The Bank of England was one of the first major banks to increase interest rates in order to deal with surging inflation. With inflation at 9% y/y the early action was clearly justified. The last central bank meeting saw a dovish hike. The bottom line was that the BoE expect inflation to peak at 10%, but growth to turn negative in 2023. This was the perfect stagflation picture of slowing growth and high inflation. The Bank of England may even find itself cutting interest rates in 2023 at this rate.
PM Johnson sends an ominous warning
At the end of May, PM Johnson said that the UK economy is facing a difficult period ahead. On top of the PM Johnson is also potentially facing a confidence crisis in his leadership after the Sue Gray report showed the PM at the heart of some of the COVID restrictions being broken.
Yet the BoE is expected to hike in June
The short-term interest rate markets are pricing in a 100% chance of a 25bps rate hike on June 16. Why? Simply because the BoE needs to control inflation at the risk of slowing growth. So, the BoE may need to hike again after this and then perhaps hit the pause button to see where the UK economy is at.

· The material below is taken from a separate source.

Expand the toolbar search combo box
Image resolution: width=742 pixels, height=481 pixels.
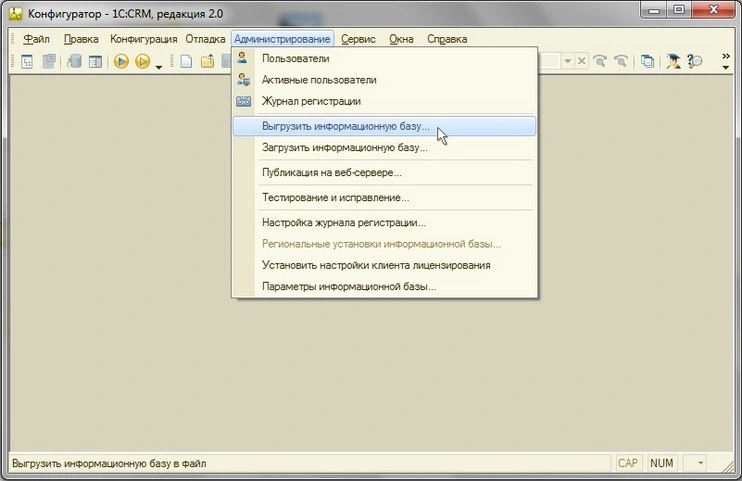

Sentiment & positioning for the GBP
So the sentiment for the GBP is now sliding to the bearish side. The positioning from the COT report is also more to the bearish side with aggregate positioning both below the mean and more than 1 standard deviation lower. Here is the Financial Source COT report below showing that:
EURGBP upside bias
This means there is not really a very clear macro bias for the GBP right now. However, EURGBP dip buyers still make sense as the ECB is having to turn more aggressive on hiking rates in order to control a surge in eurozone inflation. Any dip deeps lower in the EURGBP should find those medium-term dip buyers stepping back in.